Try to weight material dynamically. Pieces that moved in the very past have some temporary higher value and a lower exchange value (the might gain for piece exchange).
If there is only one bishop left for one side, DO NOT count it equal to a knight, since one knight can go any square, but a bishop only half the squares on the board for the rest of the game. Single bishops are often overestimated from chess engines at this point and lead to strategic fail. If material values is equal but one side has 2 bishops and the other only one, there is an potential advantage for the two bishops even with closed diagonal lines, since the opponent might open them for gaining the advantage in reality.
Do not forget to do not cut to early for pieces that have moved at the latest plys. They have a large dynimic value and might even exchange pieces with much less value (sacrifice) to gain advantage. So you should look more into deepth for all possible moves for them.
Below is a chess game played via email, where I had expected my oponent to use a chess engine (what was not forbidden at all). The oponents engine did not expect a queens sacrifice and for this did not search deep enough into this variant. I had checked this for the most common chess engines (fritz7/8, shredder6, nimzo, hiarcs8) and they all failed for expecting 18...Qd1+ in the 17. move and for realizing the resulting disadvantage from the kings little space left and the following forced moves.
This game shows very well the typical weakness of todays chess engines, ignoring dynamic value of a lately moved pieces:
[Event "CC-2003-0-00054"]
[Site "IECG"]
[Date "2003.01.26"]
[Round "1"]
[White "Delooz, Philippe"]
[Black "Gruber, Sebastian Andreas"]
[Result "0-1"]
1.e4 d5 2.exd5 Qxd5 3.Nc3 Qa5 4.d4 Nf6 5.Nf3 Bf5 6.Bc4 e6 7.Bd2 c6 8.Ne4 Qc7 9.Nxf6+ gxf6 10.Nh4 Bg6 11.f4 f5 12.Qf3 Nd7 13.Qc3 Be7 14.Nf3 Bh5 15.Ne5 0-0-0 16.Qh3 Nxe5 17.dxe5 Qd7 18.Bc3 Qd1+ 19.Rxd1 Rxd1+ 20.Kf2 Bc5+ 21.Kg3 Rg8+ 22.Kh4 Rxh1 23.Kxh5 Bg1 24.Kh6 Rxh2 25.Bf1 Rxh3+ 26.gxh3 Be3 27.Kxh7 Rg1 28.Be2 Bxf4 29.h4 Bxe5 30.Bxe5 Re1 31.Bc4 Rxe5 32.h5 f4 33.h6 Rg5 34.Bd3 f3 0-1
By the way, most engines rate the white play with little advantage, while white mostly moves repetitive 1 knight and the queen most the time... which is absolte crap!
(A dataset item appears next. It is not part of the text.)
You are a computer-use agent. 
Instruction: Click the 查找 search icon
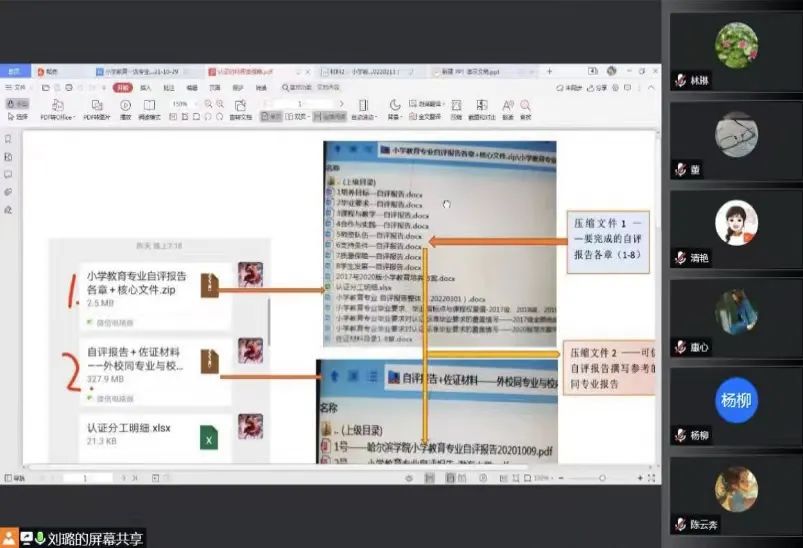click(526, 106)
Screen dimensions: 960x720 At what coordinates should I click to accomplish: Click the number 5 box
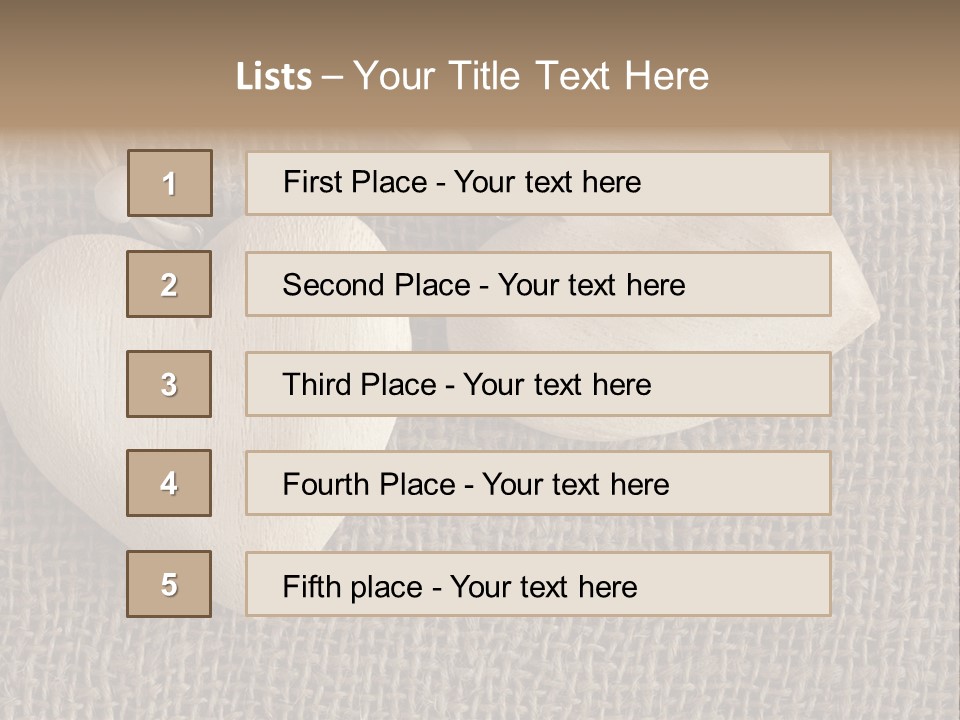coord(169,584)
But you should have a sacrifices search anyway, no matter of piece was moved or not...!!!
You might also have dynamic values for squares related to be being moved at or from within some time window (plys). Mostly those squares are very important for the upcoming moves, especially when located on the oponents side of the board of course. So all pieces that can claim such squares are becoming more important and should be searched heavier (deeper). This is much more important than simply building sums over controlled squares, because lots of them are unimportant to the strategic and tactic aspects of a game.
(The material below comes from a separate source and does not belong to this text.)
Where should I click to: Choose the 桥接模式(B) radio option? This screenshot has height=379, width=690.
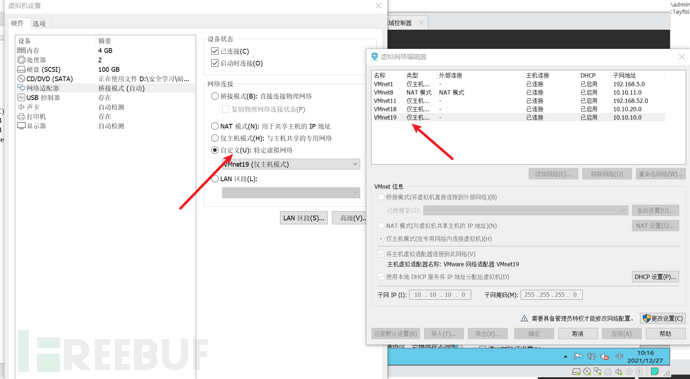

All in all the dynamic part of games is not solved very well even with the right now strongest chess engines. Even an average human player, like me, with support of a analytic chess engine, will always win against any of the so called strongest chess engines right now. And static evaluation functions will prevent from loosing pieces for nothing, but the make no good game play at all since chess is all about dynamic. ;-)
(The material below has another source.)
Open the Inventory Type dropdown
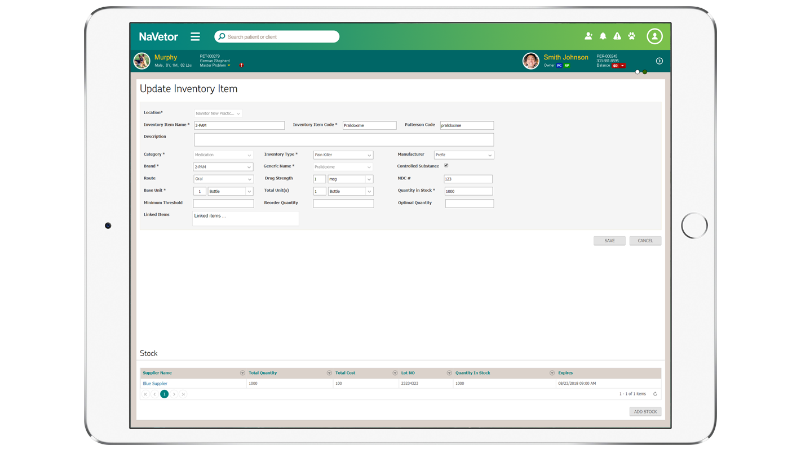This screenshot has height=450, width=800. (369, 155)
I also would advice you to play correspondence chess (where engines allowed and welcome for analysing) and check your engine development against playing such games... this might help a lot for enhancing your chess engines quality.
I'd advice to remember that an engine equal with other engines and world class players simply knows to prevent bad moves, but the good moves are still created only by human brain... ;-))
In this sense it is usefull to have good searching technic, but the most important is what you actually look for when searching
[Edited by - Sebastian Gruber on October 23, 2004 3:51:57 PM]
In middle and end games there is a rules that tells that healty games have ALL pieces moving from time to time. This rule is not meant to be used exactly, excludes pawns (mostly), but tells a lot about game quality. If only few pieces are moving within any time windows (# of plys), famous games show generally that there is already an advantage or poor play in progress. So if you have that situation and there is no advantage for any side, you might look more for other pieces first that could make usefull moves, than for the few pieces that have already moved a lot. In endgames there should not be any ONLY MOVING piece as long as there is not only the king left, or there is a great advantage (forced moves) for one side and this for perhaps no winning possiblility any more, because of lack of tempi.
Try to weight material dynamically. Pieces that moved in the very past have some temporary higher value and a lower exchange value (the might gain for piece exchange).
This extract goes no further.